Study of The Effect of Calcination Temperature on the Phase Composition of ZnO Powder Synthesized via The Sol-Gel Method
DOI:
https://doi.org/10.25077/jif.16.1.71-78.2024Abstract
This study investigated the effect of calcination temperature on the phase composition and crystal size of zinc oxide powders synthesised by the sol-gel method. Zn powder, HCl and NaOH were used as precursors in a multi-step process involving dissolution, titration, gel formation, leaching, drying and calcination at temperatures ranging from 300°C to 700°C for 2 hours.

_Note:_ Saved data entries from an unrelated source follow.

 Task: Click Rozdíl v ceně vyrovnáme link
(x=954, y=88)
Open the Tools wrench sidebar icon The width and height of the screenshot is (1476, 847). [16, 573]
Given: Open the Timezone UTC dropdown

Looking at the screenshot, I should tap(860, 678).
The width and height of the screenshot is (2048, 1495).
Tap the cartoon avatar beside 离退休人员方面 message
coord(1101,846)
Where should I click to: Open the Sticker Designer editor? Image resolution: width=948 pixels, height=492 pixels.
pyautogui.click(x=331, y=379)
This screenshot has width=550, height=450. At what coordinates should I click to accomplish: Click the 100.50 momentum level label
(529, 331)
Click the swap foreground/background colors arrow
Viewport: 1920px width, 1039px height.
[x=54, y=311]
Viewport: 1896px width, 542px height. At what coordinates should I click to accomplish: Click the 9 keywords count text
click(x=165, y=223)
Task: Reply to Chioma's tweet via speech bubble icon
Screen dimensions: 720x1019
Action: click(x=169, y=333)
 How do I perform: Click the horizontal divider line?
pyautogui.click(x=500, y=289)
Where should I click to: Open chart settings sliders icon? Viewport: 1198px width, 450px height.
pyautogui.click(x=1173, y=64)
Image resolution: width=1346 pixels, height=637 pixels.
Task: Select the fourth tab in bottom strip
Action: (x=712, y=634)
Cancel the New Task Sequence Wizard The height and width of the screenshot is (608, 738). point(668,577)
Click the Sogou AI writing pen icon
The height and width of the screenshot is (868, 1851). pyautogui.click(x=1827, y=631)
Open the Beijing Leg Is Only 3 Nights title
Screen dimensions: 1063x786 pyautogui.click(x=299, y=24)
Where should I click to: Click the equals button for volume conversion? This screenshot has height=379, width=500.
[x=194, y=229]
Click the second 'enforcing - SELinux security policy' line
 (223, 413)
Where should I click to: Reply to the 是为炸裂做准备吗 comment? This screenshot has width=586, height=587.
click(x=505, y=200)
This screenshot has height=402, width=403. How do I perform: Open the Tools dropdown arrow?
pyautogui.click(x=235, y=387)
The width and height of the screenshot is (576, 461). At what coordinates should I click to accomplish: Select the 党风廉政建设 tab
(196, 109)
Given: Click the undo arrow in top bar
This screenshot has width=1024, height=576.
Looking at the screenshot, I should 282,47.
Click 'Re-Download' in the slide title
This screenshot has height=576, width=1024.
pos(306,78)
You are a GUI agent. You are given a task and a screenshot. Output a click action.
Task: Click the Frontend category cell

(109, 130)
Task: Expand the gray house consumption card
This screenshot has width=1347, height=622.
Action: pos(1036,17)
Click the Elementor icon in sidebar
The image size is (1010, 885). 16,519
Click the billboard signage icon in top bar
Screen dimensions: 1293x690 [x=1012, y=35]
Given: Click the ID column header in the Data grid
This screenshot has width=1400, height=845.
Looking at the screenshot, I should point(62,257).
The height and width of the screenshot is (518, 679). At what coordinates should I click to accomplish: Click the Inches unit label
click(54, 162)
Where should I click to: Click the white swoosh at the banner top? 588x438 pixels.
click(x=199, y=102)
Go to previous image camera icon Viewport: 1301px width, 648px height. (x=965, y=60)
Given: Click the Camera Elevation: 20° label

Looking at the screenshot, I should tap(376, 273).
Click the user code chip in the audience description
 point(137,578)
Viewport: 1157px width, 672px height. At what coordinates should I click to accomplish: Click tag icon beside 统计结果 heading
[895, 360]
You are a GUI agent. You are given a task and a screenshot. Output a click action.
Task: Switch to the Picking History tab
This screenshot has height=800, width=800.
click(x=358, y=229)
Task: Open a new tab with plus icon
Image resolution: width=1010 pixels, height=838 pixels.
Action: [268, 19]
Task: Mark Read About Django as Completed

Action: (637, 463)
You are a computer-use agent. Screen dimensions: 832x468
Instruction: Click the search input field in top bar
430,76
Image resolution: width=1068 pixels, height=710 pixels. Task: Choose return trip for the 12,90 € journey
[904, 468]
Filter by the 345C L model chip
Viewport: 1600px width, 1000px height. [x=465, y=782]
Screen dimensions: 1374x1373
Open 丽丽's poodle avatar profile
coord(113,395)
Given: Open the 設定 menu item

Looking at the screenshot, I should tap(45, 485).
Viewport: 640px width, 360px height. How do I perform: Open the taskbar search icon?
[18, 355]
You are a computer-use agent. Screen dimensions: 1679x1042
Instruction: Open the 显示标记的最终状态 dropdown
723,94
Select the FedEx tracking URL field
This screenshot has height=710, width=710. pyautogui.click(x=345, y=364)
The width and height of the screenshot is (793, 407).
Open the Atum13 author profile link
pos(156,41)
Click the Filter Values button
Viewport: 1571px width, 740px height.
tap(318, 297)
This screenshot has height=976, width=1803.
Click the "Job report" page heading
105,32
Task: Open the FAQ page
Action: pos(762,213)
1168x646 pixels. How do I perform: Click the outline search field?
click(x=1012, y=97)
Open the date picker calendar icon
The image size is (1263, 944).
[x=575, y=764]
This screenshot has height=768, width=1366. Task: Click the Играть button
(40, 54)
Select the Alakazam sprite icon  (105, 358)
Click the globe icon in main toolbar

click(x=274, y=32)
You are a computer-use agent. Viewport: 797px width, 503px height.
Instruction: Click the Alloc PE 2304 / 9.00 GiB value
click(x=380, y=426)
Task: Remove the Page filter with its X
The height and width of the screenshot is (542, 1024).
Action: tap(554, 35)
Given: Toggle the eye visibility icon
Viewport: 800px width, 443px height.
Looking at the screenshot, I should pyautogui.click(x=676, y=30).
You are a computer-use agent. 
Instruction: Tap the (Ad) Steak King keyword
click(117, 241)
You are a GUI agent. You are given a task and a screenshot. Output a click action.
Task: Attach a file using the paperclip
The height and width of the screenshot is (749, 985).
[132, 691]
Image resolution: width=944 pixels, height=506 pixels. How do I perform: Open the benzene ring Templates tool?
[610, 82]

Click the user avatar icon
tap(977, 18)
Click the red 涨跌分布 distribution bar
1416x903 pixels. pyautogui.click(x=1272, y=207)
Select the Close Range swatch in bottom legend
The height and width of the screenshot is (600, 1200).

Rietveld analysis of X-ray diffraction (XRD) data using MAUD and Rietica software determined phase composition and crystal size. Initial analysis identified a single simonkolleite phase (Zn5(OH)8Cl2) prior to calcination, which disappeared at 500°C. Wurtzite (ZnO) appeared at 300°C, accompanied by secondary phases (NaCl and ZnCl2). The wurtzite content increased to 81.42 wt% at 700°C. Calcination temperature also influenced crystal size, which ranged from 27.34 nm to 110.61 nm for wurtzite at different temperatures. The results highlight the dynamic changes in phase composition and crystal size with different calcination temperatures, providing valuable insights into tailoring zinc oxide properties for various applications.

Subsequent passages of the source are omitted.